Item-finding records
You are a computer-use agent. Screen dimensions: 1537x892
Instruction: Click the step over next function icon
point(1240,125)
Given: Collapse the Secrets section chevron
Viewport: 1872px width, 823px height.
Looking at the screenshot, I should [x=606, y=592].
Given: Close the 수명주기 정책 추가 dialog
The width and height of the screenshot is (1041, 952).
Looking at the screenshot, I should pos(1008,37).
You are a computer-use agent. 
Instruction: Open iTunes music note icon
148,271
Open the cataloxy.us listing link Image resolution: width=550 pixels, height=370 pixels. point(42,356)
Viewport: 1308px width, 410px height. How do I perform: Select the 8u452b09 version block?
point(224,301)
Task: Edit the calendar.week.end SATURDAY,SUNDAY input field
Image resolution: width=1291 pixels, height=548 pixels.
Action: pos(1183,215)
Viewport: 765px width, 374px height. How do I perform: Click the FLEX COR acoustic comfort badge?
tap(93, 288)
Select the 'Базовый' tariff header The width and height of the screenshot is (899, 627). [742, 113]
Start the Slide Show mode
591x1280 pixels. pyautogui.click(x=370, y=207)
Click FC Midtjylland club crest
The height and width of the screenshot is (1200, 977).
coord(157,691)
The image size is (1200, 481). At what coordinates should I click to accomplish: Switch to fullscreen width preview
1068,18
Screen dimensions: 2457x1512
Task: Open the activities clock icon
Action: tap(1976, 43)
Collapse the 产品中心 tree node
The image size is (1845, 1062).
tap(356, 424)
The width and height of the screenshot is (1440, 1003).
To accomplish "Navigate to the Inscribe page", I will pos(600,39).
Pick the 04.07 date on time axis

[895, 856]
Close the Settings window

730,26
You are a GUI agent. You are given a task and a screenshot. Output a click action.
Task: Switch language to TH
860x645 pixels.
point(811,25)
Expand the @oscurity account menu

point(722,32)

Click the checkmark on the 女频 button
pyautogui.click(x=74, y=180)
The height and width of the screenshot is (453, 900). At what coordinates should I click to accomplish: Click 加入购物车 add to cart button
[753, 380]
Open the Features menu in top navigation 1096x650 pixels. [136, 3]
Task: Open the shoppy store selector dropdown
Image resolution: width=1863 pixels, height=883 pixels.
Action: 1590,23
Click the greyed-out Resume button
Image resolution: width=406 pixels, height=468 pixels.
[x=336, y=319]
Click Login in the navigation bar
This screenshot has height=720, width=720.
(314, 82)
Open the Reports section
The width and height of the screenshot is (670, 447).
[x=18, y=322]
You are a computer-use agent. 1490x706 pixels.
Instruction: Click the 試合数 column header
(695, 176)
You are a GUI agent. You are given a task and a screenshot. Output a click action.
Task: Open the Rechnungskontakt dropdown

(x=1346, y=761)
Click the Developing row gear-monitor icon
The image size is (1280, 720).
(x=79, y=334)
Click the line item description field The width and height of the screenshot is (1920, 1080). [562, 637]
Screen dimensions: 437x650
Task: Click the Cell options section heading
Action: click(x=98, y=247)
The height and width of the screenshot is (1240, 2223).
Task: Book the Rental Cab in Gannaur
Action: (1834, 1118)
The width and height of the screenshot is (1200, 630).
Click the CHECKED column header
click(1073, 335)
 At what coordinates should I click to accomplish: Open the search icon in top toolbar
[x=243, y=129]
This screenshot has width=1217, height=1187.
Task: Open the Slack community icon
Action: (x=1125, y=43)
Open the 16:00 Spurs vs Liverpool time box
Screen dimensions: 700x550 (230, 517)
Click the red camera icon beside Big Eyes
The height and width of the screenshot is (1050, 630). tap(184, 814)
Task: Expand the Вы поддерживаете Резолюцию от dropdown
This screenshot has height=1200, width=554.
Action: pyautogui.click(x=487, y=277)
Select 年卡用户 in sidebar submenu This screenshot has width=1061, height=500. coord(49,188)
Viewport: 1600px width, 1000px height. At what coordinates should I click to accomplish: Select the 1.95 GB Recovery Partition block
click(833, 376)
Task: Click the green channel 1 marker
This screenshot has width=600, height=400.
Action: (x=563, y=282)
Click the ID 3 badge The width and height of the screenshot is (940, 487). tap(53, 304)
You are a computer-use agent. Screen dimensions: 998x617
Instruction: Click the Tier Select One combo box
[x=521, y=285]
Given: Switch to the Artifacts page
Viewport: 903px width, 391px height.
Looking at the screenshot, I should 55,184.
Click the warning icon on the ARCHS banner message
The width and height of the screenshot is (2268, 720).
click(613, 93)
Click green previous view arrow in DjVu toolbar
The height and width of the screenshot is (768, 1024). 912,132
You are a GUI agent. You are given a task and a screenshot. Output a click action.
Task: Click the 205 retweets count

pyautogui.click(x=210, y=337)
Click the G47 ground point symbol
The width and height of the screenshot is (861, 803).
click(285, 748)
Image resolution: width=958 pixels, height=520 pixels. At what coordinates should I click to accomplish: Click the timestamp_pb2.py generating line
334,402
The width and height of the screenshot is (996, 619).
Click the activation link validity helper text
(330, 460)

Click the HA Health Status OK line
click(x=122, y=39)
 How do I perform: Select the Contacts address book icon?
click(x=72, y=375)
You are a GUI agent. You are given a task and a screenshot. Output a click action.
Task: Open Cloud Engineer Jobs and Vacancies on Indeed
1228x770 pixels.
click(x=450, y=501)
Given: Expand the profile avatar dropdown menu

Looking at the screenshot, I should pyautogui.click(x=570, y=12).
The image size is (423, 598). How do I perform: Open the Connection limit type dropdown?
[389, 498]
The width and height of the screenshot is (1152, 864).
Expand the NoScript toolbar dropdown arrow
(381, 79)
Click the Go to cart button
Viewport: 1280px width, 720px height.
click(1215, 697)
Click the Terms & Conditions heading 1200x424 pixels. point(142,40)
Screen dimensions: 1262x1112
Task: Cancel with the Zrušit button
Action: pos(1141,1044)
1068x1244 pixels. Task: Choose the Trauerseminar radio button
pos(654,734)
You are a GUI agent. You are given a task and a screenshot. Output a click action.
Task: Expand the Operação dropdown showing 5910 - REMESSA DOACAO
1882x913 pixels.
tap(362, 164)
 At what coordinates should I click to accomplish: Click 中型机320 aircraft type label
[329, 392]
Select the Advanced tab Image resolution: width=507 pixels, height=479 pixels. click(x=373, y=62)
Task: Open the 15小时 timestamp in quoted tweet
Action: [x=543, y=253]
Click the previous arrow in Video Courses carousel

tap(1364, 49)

## EXERCISE INSTRUCTIONS:
Return each line in the item-finding records above that contains the string "column".

## ANSWER BELOW:
Instruction: Click the 試合数 column header
Click the CHECKED column header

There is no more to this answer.